Just as citronella famously repels mosquitoes, some plants naturally repel hornets. Ask the Exterminator suggests that wormwood, or artemisia, acts as a famous catch-all bug and animal repellent, wasps and hornets included. Fragrant mint herbs repel hornets and wasps while peppermint wards off wasps, hornets, mosquitoes, flies, bees and ants. Arrange these small plants as borders around garden spaces or outdoor hangouts to create a no-hornet zone.
Herbalist Karen McGeorge Sanders recommends a mixture of essential oils for a light, multipurpose insect repellent. Combine a ½-ounce of citronella oil, ¼-ounce lavender oil, 1/236ml pennyroyal oil, 1/227gr tea tree oil and a 1/227gr jojoba oil to create a strong repellent that can't be used on skin. Spray this mixture on clothing, bedding or tents or saturate paper strips and hang them around any spaces you wish to keep hornet-free. Add a few drops to candles, shampoos or liquid soaps. For a skin-friendly repellent, add 454gr of jojoba oil, almond oil or vodka, the base mixture, and stir thoroughly.
As an alternative to DEET-based commercial repellents, numerous companies offer wasp and hornet repellents and killers that contain safe, natural ingredients.
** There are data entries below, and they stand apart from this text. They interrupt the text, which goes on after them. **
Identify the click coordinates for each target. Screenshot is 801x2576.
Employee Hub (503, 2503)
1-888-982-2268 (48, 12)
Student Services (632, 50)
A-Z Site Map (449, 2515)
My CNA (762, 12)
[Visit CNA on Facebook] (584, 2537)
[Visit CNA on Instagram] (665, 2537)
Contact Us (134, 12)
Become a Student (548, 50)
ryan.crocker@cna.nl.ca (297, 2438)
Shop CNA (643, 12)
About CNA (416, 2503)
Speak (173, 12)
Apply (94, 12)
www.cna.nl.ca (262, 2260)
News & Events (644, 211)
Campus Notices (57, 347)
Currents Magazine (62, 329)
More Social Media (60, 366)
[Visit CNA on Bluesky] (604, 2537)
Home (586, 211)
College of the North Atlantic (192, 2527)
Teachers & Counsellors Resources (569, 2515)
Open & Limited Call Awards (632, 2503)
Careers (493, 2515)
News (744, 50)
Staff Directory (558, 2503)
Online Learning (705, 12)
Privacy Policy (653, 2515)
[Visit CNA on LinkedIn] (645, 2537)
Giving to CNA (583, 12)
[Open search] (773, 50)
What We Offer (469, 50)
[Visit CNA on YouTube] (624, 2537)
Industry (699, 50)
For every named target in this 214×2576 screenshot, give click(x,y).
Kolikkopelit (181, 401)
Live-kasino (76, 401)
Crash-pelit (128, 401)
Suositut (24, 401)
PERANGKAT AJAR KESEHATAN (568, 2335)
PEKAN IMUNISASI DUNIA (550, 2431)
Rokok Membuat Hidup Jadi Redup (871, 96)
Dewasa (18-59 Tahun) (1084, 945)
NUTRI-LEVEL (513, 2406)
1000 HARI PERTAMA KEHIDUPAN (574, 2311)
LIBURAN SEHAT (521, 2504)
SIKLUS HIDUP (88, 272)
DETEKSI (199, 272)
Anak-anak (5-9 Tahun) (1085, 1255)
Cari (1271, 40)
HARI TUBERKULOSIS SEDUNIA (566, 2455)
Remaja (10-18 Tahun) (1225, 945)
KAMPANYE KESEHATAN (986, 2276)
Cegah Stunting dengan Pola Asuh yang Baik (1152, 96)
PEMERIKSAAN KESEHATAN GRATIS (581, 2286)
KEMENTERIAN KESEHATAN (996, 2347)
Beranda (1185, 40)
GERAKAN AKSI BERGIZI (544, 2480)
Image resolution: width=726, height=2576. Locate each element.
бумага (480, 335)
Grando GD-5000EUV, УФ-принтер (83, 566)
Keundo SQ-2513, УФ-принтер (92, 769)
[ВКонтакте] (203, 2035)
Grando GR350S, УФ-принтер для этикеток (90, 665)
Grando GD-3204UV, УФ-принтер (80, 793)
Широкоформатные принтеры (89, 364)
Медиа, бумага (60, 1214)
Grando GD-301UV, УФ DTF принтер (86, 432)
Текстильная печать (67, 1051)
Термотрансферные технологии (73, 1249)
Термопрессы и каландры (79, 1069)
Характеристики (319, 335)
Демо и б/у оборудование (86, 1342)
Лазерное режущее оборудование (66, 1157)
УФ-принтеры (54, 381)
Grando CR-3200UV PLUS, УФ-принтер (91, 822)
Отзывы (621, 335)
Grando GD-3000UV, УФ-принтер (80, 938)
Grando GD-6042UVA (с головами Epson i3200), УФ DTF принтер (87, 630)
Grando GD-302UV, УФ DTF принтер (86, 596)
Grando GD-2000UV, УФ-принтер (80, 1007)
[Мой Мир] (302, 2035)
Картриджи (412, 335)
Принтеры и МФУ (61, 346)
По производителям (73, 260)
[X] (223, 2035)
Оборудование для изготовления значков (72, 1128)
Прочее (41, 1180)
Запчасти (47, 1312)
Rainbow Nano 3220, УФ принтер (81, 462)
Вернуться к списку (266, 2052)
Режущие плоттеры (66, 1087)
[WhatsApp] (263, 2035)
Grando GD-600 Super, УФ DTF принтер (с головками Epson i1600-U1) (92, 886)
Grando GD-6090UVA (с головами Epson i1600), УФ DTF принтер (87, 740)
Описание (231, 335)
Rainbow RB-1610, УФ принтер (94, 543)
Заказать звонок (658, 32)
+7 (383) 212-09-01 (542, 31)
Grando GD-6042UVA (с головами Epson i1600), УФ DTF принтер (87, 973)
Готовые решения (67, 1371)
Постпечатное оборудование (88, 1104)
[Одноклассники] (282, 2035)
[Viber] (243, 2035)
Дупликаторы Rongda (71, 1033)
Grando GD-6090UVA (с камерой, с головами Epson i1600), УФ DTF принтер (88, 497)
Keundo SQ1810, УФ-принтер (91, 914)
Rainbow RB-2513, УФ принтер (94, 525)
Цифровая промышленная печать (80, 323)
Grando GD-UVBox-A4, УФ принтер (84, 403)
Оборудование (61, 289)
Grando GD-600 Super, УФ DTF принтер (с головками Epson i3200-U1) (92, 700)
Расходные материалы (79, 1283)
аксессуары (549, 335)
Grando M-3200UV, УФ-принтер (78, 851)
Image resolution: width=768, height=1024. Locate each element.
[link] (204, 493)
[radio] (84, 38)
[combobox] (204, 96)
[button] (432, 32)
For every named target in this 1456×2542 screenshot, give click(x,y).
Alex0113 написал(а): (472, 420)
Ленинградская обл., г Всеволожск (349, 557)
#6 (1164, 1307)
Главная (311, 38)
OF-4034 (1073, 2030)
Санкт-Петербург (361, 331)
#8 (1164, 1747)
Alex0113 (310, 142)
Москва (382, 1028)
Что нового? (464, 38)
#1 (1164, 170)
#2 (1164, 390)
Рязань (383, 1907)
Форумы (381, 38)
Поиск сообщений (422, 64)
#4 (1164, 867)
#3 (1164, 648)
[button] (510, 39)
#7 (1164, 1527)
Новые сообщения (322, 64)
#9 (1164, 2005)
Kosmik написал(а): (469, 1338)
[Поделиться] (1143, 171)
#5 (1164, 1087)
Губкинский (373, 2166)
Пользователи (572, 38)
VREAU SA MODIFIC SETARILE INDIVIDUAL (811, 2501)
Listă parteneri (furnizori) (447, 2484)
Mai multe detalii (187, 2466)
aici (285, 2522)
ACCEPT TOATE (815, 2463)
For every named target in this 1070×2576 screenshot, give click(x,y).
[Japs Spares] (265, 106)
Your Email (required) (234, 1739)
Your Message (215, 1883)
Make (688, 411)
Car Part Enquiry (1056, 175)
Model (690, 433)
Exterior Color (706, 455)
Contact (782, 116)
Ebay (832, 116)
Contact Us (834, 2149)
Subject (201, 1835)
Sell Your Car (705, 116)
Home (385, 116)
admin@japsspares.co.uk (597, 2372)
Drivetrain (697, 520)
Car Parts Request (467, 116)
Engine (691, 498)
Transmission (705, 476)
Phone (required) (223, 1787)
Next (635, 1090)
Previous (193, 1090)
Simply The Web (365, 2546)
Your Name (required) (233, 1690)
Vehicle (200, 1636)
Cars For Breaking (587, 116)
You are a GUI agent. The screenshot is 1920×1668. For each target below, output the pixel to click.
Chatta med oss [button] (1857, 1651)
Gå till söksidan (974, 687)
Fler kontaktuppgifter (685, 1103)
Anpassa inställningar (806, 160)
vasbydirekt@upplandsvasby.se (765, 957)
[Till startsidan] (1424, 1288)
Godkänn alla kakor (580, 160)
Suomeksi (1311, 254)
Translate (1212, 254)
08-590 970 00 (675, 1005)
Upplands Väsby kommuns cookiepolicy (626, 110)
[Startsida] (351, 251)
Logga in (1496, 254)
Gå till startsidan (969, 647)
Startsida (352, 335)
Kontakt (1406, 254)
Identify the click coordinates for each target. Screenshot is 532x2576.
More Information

Some repellents are citrus based and contain elements such as orange peel extract, chrysanthemum flower pyrethins and potassium salts. Oil-based natural repellents contain peppermint, mineral and canola oils and phenethyl. Though most natural sprays kill hornets on contact, they act as repellents when sprayed around areas before hornets attack, acting as a sort of liquid fence. However, they should never be used on the skin. These aerosol sprays usually repel bees, wasps and yellow jackets in addition to hornets.
Some eco-friendly, completely natural preventive measures help ward off hornets. Avoid brightly-coloured clothing, as hornets gravitate toward bright colours. Scented products and toiletries such as perfumes, colognes, body sprays and heavily-scented soaps and shampoos attract the stinging pests, so keep away from strong cosmetic scents to avoid their unwanted attention. Likewise, sweet foods such as candy, watermelon and ice cream bring hornets to the scene.